При той ситуации, в которой необходимо оказалось искусство в ходе его развития, все отношение совершенно изменилось. Этот результат мы не должны рассматривать как чисто случайное несча­стье, постигшее искусство лишь вследствие трудного времени, про­заичности, недостатка интереса и т. д. Он является действием и поступательным движением самого искусства, которое, приводя свой материал к предметной наглядности, благодаря этому развитию способствует освобождению самого себя от воплощенного содержа­ния.
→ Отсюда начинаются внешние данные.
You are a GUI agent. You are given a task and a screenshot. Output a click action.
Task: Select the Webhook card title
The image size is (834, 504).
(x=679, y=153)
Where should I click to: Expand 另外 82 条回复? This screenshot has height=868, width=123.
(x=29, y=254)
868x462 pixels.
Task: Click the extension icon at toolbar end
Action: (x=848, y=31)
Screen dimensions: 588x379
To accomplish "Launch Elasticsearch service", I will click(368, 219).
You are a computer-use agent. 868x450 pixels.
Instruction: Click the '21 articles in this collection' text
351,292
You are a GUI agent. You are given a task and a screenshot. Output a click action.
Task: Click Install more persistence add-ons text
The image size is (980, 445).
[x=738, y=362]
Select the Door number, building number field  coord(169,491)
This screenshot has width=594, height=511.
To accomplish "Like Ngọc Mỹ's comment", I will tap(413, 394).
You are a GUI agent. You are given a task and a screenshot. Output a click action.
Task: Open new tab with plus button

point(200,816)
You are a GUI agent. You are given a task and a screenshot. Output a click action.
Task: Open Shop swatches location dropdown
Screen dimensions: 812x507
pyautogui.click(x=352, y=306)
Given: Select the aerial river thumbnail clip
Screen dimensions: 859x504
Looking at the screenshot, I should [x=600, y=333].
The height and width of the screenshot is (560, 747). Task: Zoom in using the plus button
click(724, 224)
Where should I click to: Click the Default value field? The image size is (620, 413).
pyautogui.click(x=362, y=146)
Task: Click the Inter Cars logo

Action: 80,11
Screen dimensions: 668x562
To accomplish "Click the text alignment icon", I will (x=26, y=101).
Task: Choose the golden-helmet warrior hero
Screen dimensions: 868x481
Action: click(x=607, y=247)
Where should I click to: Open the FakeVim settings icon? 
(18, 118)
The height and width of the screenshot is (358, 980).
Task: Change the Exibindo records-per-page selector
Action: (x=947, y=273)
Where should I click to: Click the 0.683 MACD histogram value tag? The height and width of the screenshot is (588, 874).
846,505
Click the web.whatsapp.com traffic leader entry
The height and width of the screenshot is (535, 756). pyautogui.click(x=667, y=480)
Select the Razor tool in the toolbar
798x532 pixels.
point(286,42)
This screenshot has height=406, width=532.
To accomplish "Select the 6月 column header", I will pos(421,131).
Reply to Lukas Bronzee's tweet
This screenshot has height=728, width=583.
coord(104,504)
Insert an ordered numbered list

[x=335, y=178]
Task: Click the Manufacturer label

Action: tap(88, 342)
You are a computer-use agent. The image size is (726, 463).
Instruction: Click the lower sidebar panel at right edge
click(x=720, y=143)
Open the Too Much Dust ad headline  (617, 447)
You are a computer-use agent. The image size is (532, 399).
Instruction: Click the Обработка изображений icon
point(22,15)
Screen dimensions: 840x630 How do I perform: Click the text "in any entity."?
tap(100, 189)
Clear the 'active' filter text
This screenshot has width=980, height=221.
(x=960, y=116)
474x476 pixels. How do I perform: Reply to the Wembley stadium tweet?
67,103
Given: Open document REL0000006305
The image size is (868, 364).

Когда мы имеем перед своим чувственным или духовным взором предмет, выявленный благодаря искусству или мышлению столь совершенно, что содержание его исчерпано, все обнаружилось и не остается больше ничего темного и внутреннего, — тогда мы теряем к нему всякий интерес. Ибо интерес сохраняется только при бодрой деятельности. Дух трудится над предметами лишь до тех пор, пока в них еще есть некая тайна, нечто не раскрыв­шееся. Здесь речь идет о том случае, когда материал еще тожде­ствен с нами.

Но если искусство всесторонне раскрыло нам существенные воззрения на мир, заключающиеся в его понятии, и содержание, входящее в эти воззрения, то оно освободилось от данного опреде­ленного содержания, предназначенного всякий раз для особого на­рода, особого времени. Истинная потребность в нем пробуждается только с потребностью обратиться против того содержания, которое до сих пор исключительно обладало значимостью. Так, Аристофан восстал против своего времени, Лукиан — против всего греческого прошлого, а в Италии и Испании на исходе средних веков Ариосто и Сервантес начали выступать против рыцарства.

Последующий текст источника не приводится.